Jerusalem/Brüssel - Israel hat im Streit mit der Europäischen Union um Sanktionen gegen seine Siedlungen in den besetzten Gebieten nach einem Medienbericht weitgehend nachgegeben. Die israelische Regierung habe in Brüssel einen fertigen Vertragsentwurf für die künftige Forschungszusammenarbeit vorgelegt, meldete die Tageszeitung "Haaretz". Darin werde erstmals die europäische Position anerkannt, dass EU-Gelder nicht in Projekte fließen dürfen, die jenseits der Grenzen Israels vor dem Sechstagekrieg von 1967 liegen.

Die israelische Beteiligung am europäischen Kooperationsprogramm "Horizont 2020" war in den letzten Monaten heftig umstritten, nachdem die EU neue Zulassungskriterien für Israel beschlossen hatte. Das Programm fördert von 2014 bis 2020 Forschungs- und Entwicklungsprojekte aus einem EU-Topf.

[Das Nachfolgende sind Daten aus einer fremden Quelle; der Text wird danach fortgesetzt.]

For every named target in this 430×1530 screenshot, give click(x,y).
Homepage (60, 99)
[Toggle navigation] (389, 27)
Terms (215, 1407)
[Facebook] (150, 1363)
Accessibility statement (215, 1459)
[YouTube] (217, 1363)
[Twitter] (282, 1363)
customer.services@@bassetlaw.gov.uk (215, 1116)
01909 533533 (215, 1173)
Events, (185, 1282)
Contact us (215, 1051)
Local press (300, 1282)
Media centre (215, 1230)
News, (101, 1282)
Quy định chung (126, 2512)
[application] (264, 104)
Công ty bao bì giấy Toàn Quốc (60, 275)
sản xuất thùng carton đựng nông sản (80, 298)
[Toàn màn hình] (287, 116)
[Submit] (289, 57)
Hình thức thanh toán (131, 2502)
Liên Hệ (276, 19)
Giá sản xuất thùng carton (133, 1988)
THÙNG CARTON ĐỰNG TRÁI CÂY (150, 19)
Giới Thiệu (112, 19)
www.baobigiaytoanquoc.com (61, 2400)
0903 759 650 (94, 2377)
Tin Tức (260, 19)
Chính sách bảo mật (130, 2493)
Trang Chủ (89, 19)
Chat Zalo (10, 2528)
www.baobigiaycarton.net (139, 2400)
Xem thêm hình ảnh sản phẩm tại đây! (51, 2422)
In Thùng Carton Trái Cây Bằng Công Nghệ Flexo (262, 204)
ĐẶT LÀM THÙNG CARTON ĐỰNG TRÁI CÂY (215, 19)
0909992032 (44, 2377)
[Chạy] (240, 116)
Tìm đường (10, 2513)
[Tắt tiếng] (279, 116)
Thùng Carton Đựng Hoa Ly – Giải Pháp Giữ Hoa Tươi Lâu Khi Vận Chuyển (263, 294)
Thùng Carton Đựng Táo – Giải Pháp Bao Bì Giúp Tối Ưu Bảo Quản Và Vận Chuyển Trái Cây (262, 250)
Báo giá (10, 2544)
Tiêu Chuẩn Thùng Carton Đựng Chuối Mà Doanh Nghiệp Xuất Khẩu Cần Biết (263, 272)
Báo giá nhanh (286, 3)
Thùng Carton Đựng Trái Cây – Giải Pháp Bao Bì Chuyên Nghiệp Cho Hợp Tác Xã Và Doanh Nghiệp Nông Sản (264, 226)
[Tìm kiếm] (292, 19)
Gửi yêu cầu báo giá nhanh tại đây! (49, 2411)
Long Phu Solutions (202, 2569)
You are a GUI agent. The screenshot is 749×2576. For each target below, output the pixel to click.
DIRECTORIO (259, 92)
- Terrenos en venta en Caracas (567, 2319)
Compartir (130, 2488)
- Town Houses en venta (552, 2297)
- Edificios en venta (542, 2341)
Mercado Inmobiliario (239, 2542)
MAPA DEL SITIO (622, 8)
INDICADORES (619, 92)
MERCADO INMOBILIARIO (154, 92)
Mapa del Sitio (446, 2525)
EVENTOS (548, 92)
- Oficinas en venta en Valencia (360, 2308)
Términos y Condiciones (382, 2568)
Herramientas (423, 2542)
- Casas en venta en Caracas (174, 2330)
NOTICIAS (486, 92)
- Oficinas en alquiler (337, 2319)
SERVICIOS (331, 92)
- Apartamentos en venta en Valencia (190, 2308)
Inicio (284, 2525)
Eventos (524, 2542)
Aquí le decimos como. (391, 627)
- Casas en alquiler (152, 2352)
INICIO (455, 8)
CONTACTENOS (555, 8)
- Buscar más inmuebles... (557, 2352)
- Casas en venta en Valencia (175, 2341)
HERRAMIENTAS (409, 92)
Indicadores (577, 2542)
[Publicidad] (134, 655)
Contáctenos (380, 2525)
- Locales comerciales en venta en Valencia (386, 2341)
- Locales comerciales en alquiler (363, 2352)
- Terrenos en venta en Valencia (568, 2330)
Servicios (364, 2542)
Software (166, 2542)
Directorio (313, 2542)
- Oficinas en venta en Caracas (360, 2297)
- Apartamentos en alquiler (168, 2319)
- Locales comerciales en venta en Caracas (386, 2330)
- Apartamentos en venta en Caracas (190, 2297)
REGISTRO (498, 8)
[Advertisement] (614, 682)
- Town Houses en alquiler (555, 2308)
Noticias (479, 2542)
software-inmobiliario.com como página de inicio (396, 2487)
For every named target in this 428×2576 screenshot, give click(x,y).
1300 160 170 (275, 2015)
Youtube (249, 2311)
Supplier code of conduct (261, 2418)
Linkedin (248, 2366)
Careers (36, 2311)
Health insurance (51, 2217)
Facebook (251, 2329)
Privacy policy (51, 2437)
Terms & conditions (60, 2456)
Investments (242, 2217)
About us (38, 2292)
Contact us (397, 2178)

Territorialklausel als Stein des Anstoßes

Ende Juni in Brüssel veröffentlichte Leitlinien sehen ab Jänner 2014 für alle Kooperationsabkommen im Forschungsbereich eine Territorialklausel vor. Diese soll verhindern, dass EU-Fördermittel für israelische Institutionen oder Unternehmen auch Siedlungen in den seit 1967 besetzten Gebieten im Westjordanland, in Ostjerusalem und auf den Golanhöhen zugutekommen. Israelische Regierungsvertreter hatten zunächst betont, die Forschungsstätten würden aus Prinzip nicht verpflichtend erklären, dass sie keine Verbindungen zu den Siedlungen unterhielten.

Wie "Haaretz" berichtete, waren die Gesandten aller 28 EU-Mitgliedsländer in Israel am Montag auf Einladung des EU-Botschafters in Tel Aviv, Lars Faaborg-Andersen, zusammengekommen. Dieser habe sie über den israelischen Textvorschlag informiert. Faaborg-Andersen habe in Aussicht gestellt, dass in den nächsten Tagen eine Einigung erreicht und das Abkommen noch im November unterzeichnet werden könne. Der Sprecher der EU-Botschaft in Israel sagte auf Anfrage, wegen der Vertraulichkeit der Verhandlungen könne er den Zeitungsbericht nicht kommentieren.

Israelische Regierungsvertreter bestätigten gegenüber "Haaretz", dass der in Brüssel eingereichte Entwurf der EU "sehr weit entgegenkomme". Nach Angaben eines europäischen Diplomaten will Israel eine Klausel in das Abkommen einfügen, die die eigene Position verdeutlicht. Demnach bedeute die Anerkennung der EU-Position zu den besetzten Gebieten nicht, dass dadurch die künftigen endgültigen Landesgrenzen vorherbestimmt werden, die einzig in Verhandlungen zwischen Israelis und Palästinensern definiert werden könnten.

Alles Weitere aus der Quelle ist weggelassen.